Le défi d'un coach en alimentation intuitive (mon libellé perso) est qu'un jeune facebookisé pourra difficilement être libéré de ses assuétudes ( à l'alcool, au chocolat, à ce que vous voulez) tant qu'il reste accro à FB, car le noyau accumbens que ce réseau cible pour vous rendre addict à leurs « infos » est le même que celui qui vous fait sortir de chez vous à 4h du matin pour aller chercher de l'alcool ou du chocolat chez le petit Paki ouvert 24h/24h. Le même jeune décérébré par FB aura toutes les peines à revenir aux fondamentaux comme le trio essentiel en naturo : Kousmine/Passebecq/Masson puisque, précisément, les « fondamentaux » ne veulent plus rien dire pour lui. Il n'a plus assez de culture générale pour en comprendre les enjeux.

Et tertio, ce réseau asocial a inhibé chez les plus jeunes les capacités de discernement, de mise en contexte – et cela, par je ne sais quelle manoeuvre ; je comprendrai bien un jour, va!

NB J'ai une première hypothèse qui est que le réseau est conçu pour l'immédiat absolu, la meilleure preuve étant qu'on ne peut y voir d'historique ou de table de matières des pages et des groupes ; et conçu pour le morcellement, le confetti : une info chasse une autre, pas le temps de s'arrêter pour penser. Le mécanisme doit être plus profond, je reviens à vous quand j'ai une piste plus solide.

Cette perte de perspective empêche aussi que ces jeunes prennent à leur juste mesure les fondamentaux en nutrition. Certains gourous actuels me font penser à ce fou qui entrait dans les musées avec son pot de peinture et retouchait les tableaux de maître « parce que c'était plus joli ainsi ». Ces zozos abîment les fondamentaux : ils utilisent les mêmes termes, mais les chamboulent et leur font perdre leur sens initial. Un nouvel arrivé en nutri ne peut comprendre ce désaxement, il est simplement impressionné par le flot verbal et l'accumulation de concepts, il est ébloui par l'approche « nature » (qui n'en est pas une, on l'aura bien compris). Je reprends ici le tableau extrait de wikipedia du joueur de Hamelin :

La plus ancienne représentation du joueur de flûte, image de wikipedia
J'extrais la légende de la page wikipedia.

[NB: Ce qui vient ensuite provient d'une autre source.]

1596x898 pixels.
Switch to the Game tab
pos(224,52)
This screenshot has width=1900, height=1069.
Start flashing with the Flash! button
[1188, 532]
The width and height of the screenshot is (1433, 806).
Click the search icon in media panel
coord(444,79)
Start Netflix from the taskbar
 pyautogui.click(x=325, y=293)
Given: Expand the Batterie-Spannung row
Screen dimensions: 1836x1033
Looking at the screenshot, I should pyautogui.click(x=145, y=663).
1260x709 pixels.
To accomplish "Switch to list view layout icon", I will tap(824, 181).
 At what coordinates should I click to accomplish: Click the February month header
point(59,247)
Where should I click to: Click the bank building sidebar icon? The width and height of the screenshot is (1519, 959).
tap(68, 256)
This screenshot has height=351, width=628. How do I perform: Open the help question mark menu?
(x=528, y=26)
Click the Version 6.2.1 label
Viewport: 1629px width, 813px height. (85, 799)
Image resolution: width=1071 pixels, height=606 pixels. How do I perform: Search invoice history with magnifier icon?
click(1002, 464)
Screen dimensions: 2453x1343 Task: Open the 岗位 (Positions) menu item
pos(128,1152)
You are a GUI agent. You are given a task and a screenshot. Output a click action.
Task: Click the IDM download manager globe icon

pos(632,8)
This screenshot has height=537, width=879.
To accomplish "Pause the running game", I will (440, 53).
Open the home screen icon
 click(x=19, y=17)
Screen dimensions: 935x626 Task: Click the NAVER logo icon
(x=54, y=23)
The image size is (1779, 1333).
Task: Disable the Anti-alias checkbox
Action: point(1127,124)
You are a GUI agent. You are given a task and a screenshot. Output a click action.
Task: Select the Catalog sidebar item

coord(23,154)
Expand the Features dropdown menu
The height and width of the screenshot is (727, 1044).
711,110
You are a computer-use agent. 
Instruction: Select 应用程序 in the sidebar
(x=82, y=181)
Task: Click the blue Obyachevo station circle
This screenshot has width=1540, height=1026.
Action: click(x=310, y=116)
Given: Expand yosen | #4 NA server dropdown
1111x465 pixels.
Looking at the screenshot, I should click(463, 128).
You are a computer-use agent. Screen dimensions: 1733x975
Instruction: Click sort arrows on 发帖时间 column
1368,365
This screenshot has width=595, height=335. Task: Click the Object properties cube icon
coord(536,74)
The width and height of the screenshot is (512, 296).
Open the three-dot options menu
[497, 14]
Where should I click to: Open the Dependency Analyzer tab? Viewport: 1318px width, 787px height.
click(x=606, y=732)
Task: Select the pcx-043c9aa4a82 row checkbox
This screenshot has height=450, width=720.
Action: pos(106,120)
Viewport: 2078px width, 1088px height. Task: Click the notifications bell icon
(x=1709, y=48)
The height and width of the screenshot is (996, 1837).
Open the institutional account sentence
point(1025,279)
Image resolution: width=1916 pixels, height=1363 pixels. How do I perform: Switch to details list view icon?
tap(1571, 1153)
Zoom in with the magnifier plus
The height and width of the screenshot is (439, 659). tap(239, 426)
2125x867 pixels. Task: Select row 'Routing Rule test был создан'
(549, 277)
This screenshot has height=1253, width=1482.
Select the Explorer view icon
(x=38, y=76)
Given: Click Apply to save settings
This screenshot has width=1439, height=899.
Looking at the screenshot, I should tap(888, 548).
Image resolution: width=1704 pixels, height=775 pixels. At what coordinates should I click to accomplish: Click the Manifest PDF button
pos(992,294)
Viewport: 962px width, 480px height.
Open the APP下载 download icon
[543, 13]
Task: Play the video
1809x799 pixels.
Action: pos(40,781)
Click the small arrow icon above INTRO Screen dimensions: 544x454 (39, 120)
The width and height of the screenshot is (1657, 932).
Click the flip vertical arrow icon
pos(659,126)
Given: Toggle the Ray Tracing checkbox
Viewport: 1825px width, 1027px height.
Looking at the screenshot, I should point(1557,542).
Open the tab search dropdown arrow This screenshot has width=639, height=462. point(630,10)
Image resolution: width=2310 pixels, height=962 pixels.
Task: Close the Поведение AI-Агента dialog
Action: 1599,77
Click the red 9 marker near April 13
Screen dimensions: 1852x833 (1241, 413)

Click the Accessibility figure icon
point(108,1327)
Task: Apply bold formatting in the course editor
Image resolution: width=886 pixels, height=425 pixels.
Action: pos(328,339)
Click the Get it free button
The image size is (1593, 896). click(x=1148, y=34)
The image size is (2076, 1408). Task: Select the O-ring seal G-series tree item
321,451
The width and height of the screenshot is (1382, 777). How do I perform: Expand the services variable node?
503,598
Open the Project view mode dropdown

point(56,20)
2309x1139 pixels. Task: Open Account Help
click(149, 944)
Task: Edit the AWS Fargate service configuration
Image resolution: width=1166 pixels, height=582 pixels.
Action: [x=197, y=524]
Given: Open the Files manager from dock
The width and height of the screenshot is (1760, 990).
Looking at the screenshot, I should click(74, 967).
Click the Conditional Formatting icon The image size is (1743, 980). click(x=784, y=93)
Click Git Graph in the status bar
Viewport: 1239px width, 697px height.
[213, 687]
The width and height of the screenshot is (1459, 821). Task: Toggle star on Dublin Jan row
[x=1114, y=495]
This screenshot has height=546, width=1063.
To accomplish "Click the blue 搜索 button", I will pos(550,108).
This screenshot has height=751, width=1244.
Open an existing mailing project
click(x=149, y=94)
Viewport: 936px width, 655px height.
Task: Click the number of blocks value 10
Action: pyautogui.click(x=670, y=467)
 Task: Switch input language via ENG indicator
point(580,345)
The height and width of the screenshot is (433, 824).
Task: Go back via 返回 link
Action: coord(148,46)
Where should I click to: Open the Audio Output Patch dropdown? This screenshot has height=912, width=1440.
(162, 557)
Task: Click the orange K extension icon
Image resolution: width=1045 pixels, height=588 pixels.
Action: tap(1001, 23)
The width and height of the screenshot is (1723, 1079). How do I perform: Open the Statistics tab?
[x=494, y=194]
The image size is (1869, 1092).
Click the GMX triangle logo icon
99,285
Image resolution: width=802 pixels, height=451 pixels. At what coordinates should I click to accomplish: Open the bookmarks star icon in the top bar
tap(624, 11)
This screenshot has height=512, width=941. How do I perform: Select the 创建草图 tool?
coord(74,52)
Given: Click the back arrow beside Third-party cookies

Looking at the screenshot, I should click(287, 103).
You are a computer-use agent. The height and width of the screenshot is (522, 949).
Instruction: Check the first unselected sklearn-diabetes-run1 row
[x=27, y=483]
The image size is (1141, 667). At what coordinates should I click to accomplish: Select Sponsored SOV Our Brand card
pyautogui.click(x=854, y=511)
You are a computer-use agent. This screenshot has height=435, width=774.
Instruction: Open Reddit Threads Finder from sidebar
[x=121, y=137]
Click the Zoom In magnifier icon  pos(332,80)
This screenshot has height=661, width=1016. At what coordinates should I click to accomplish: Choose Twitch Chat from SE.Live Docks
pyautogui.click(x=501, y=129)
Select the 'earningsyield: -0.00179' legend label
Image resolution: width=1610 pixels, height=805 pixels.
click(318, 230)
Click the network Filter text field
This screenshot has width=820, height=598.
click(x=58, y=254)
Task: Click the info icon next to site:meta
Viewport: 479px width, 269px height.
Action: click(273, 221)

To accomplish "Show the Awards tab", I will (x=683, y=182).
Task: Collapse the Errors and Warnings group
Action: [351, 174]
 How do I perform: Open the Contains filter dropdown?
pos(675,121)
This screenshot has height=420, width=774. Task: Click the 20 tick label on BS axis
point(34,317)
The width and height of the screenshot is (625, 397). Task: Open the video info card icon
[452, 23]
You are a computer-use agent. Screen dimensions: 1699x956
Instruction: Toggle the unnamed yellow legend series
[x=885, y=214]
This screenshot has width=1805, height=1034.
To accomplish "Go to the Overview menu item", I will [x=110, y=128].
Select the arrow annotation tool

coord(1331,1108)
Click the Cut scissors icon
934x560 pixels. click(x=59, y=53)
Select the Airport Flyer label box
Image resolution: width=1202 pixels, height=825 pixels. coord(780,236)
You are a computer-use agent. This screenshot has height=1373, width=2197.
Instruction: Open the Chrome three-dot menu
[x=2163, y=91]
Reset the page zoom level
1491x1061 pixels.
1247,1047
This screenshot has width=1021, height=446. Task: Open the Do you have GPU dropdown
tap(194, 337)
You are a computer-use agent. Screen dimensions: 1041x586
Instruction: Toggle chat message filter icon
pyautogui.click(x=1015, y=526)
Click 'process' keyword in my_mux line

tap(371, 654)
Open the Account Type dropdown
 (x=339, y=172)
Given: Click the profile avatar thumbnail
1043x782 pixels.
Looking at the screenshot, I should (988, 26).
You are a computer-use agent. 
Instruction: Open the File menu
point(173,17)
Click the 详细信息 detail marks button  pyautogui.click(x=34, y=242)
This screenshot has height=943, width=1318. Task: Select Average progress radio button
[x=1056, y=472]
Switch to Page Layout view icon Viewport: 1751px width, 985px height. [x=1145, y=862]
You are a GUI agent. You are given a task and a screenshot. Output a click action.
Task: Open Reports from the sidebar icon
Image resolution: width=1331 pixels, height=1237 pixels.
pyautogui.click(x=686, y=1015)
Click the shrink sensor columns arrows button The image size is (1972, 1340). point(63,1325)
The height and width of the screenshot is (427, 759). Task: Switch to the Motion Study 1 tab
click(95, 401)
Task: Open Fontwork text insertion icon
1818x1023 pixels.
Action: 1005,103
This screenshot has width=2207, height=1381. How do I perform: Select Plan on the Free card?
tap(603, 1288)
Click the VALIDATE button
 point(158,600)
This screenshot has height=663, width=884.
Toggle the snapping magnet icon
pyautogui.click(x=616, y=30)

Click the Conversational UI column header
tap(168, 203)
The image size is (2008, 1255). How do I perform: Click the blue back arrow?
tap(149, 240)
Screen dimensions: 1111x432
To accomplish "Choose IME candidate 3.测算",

Alors que la ville de Hamelin était envahie par les rats et que les habitants mouraient de faim, un joueur de flûte vint et se présenta comme un dératiseur. Le maire de Hamelin promit au joueur de flûte une prime de mille écus pour les débarrasser des rats qui infestaient la ville. L'homme prit sa flûte et, par sa musique, attira les rats qui le suivirent jusqu'à la Weser, la rivière qui arrose la ville, où ils se noyèrent. Bien que la ville fût ainsi libérée des rongeurs, les habitants revinrent sur leur promesse et refusèrent de payer le joueur de flûte en le chassant à coup de pierres.

Il quitta le pays, mais revint quelques semaines plus tard. Lors d'une nuit paisible, il joua de nouveau de sa flûte, attirant cette fois les enfants de Hamelin. Cent trente garçons et filles le suivirent hors de la ville jusqu'à une grotte qui se referma derrière eux. Selon certaines versions, le joueur de flûte aurait aussi emmené les enfants de Hamelin à la rivière ou au sommet d'une montagne. Les parents, eux, ne les revirent plus jamais.